Problem statement:
Your task is to transcribe the entries below exactly, beginning with the line containing "Read More (19, 895)" and ending with the final line, and to add nothing else.
=====
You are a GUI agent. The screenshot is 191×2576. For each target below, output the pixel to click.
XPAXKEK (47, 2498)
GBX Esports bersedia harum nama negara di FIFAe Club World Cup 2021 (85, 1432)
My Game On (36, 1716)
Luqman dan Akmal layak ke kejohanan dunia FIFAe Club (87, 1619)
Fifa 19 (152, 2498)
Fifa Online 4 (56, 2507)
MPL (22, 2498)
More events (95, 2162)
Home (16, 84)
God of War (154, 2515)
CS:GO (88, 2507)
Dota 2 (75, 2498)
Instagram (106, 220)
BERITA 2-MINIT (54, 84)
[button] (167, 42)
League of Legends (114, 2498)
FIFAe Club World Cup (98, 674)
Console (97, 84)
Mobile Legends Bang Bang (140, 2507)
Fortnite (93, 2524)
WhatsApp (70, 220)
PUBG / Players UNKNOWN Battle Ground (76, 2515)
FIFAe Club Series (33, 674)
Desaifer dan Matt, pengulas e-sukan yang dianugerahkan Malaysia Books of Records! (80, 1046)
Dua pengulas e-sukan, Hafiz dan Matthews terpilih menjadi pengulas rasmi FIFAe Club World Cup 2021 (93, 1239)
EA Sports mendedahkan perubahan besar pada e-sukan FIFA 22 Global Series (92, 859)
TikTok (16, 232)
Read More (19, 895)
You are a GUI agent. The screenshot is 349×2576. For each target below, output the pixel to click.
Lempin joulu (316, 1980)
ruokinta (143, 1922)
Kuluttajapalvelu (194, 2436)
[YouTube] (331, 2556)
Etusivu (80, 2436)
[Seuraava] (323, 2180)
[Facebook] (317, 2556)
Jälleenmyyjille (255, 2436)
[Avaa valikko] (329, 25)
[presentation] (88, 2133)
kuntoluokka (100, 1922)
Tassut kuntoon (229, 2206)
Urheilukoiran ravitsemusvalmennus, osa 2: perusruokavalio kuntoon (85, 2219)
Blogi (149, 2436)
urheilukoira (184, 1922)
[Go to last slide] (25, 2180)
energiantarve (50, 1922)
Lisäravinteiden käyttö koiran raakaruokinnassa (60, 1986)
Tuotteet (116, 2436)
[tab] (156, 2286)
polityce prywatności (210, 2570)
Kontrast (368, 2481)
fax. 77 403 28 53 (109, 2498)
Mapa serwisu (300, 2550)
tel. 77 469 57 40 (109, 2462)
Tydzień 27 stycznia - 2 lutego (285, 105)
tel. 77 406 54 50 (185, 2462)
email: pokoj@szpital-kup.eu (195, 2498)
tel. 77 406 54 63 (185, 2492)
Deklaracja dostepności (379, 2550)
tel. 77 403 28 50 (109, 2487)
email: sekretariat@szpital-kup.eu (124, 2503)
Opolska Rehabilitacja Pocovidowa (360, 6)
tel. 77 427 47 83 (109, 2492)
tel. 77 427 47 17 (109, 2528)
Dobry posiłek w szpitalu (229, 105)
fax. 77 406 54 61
=====
The completed task:
Read More (19, 895)
You are a GUI agent. The screenshot is 349×2576. For each target below, output the pixel to click.
Lempin joulu (316, 1980)
ruokinta (143, 1922)
Kuluttajapalvelu (194, 2436)
[YouTube] (331, 2556)
Etusivu (80, 2436)
[Seuraava] (323, 2180)
[Facebook] (317, 2556)
Jälleenmyyjille (255, 2436)
[Avaa valikko] (329, 25)
[presentation] (88, 2133)
kuntoluokka (100, 1922)
Tassut kuntoon (229, 2206)
Urheilukoiran ravitsemusvalmennus, osa 2: perusruokavalio kuntoon (85, 2219)
Blogi (149, 2436)
urheilukoira (184, 1922)
[Go to last slide] (25, 2180)
energiantarve (50, 1922)
Lisäravinteiden käyttö koiran raakaruokinnassa (60, 1986)
Tuotteet (116, 2436)
[tab] (156, 2286)
polityce prywatności (210, 2570)
Kontrast (368, 2481)
fax. 77 403 28 53 (109, 2498)
Mapa serwisu (300, 2550)
tel. 77 469 57 40 (109, 2462)
Tydzień 27 stycznia - 2 lutego (285, 105)
tel. 77 406 54 50 (185, 2462)
email: pokoj@szpital-kup.eu (195, 2498)
tel. 77 406 54 63 (185, 2492)
Deklaracja dostepności (379, 2550)
tel. 77 403 28 50 (109, 2487)
email: sekretariat@szpital-kup.eu (124, 2503)
Opolska Rehabilitacja Pocovidowa (360, 6)
tel. 77 427 47 83 (109, 2492)
tel. 77 427 47 17 (109, 2528)
Dobry posiłek w szpitalu (229, 105)
fax. 77 406 54 61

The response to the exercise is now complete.